Après avoir soupé des one man shows et autres spectacles humoristiques concernant les histoires humaines en tout genre… Les Cahiers du Théâtre Tu me fatigues vous proposent deux pièces qui se démarquent actuellement sur les planches. Vous sentez vous d’humeur plutôt dramatique ou plutôt trash? Mes deux gros coups de coeur :
Martin Heidegger est le plus grand philosophe allemand du XXème siècle. Hannah Arendt a 18 ans, elle est son élève et elle est juive. Ils vivent un amour fou. Mais il l’abandonne et devient national-socialiste à l’arrivée de Hitler au pouvoir. Réfugiée en Amérique, elle revient pour la première fois en Allemagne en 1950 où il est interdit d’enseignement. Alors qu’elle a juré de ne jamais le revoir, 25 ans jour pour jour après leur première nuit d’amour, elle l’invite à la retrouver dans une petite chambre d’hôtel…
Nous étions prévenus, 2H, ça peut être long. En fin de comptes, non! Pris dans un jeu d’acteurs époustouflant, des dialogues percutants, un tourbillon d’arguments vous laissant finalement indécis, ne sachant pas toujours s’il y a lieu de juger. Le cadre de la Comédie des Champs-Elysées ne gâche rien, précisons-le. Elsa Zylberstein est touchante, furieuse, passionnée…
Ne passez pas à côté!
Le milieu médical constitue la base de ce spectacle « à l’humour noir horrible et totalement grandiose… » (France Soir).
Dans cette clinique loufoque, les patients sont traités en cobayes, l’équipe, constituée de quatre fous furieux, s’active surtout aux dépens des malades.
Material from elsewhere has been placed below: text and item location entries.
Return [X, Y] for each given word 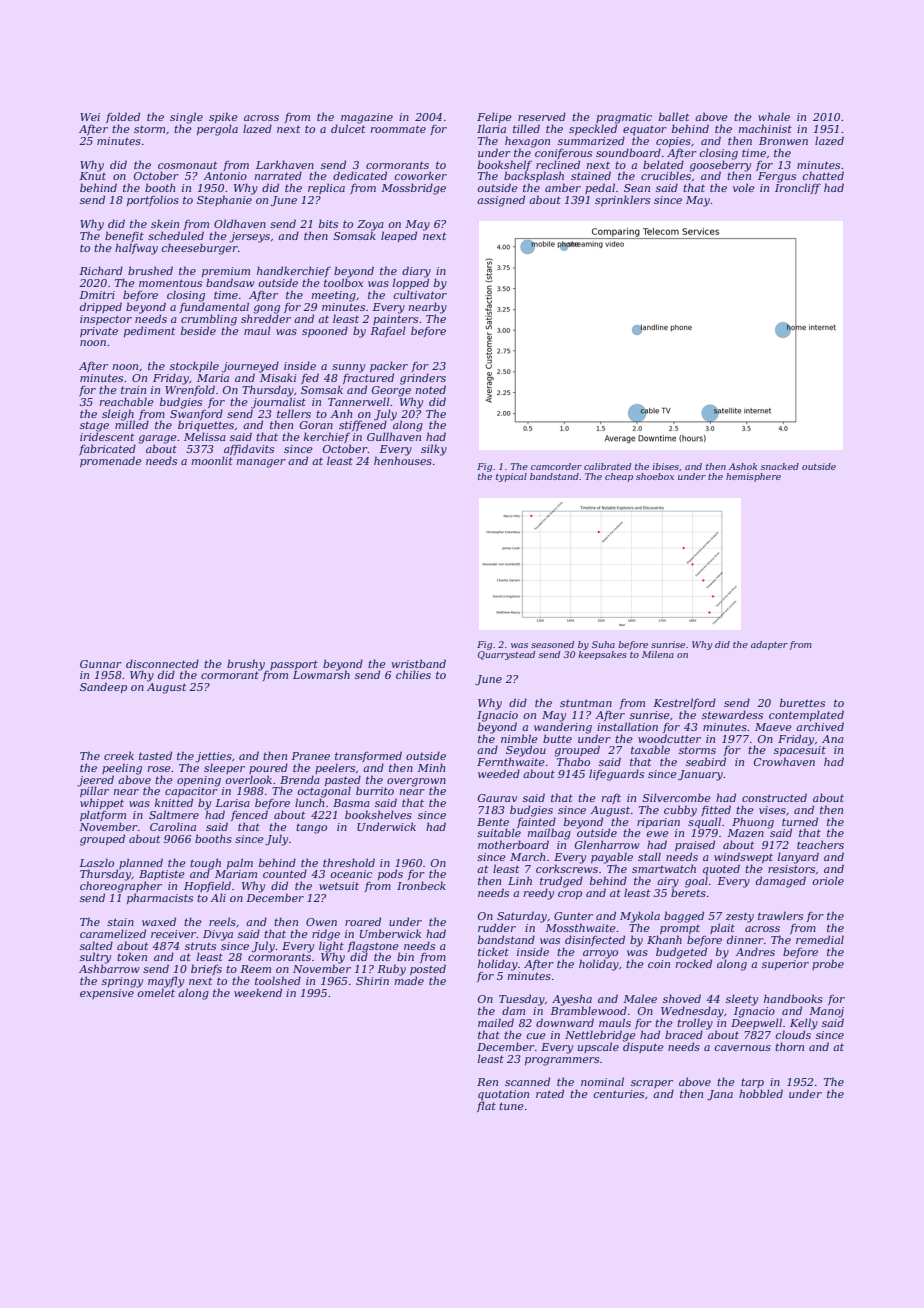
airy [668, 882]
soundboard [628, 152]
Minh [431, 767]
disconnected [162, 663]
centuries [618, 1094]
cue [536, 1036]
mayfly [166, 982]
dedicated [360, 175]
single [186, 118]
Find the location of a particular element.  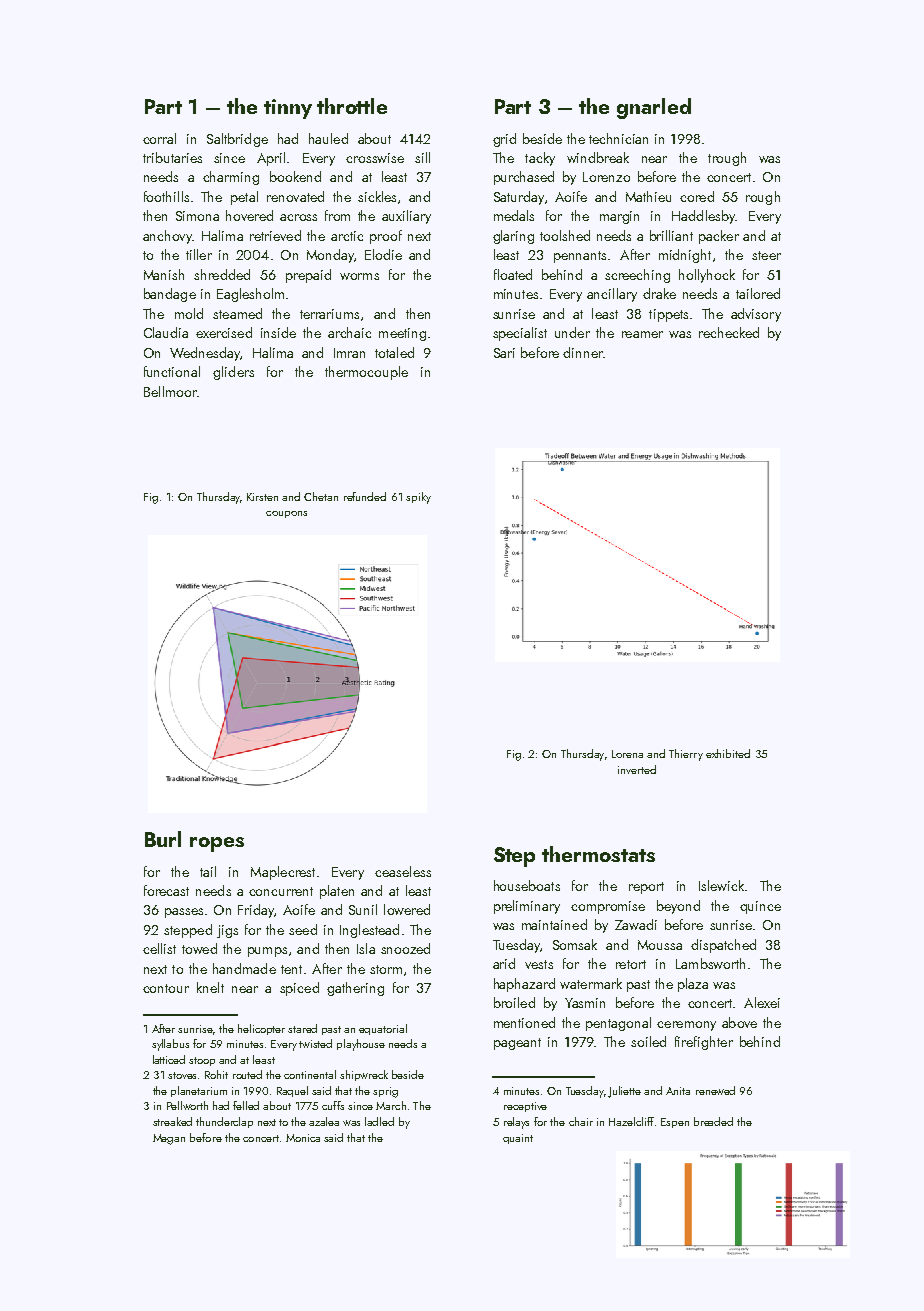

Ces quatre énergumènes, tour à tour patients, médecins ou infirmiers, complètement barrés et amoraux, passent l’univers médical à la moulinette. Des gags d’une redoutable efficacité, des comédiens d’une exceptionnelle inventivité… Voilà un spectacle qui soigne. Il soulage, dynamise, dédramatise et met une pointe d’humour dans un endroit bien sérieux. Attention à ne pas mourir de rire !
Un spectacle complètement déjanté, dément et trash! La communication des acteurs est basée sur de multiples onomatopées mais aussi sur un langage inventé et incompréhensible, et pourtant bien intelligible!!! Des mimiques à n’en plus finir, du sang, des boyaux, des trachéos, un vrai bonheur, j’en ai pleuré!!! Je n’avais pas autant ri au théâtre depuis… j’me l’demande bien!
Courrez au Palais des Glaces, c’est presque un ordre!!!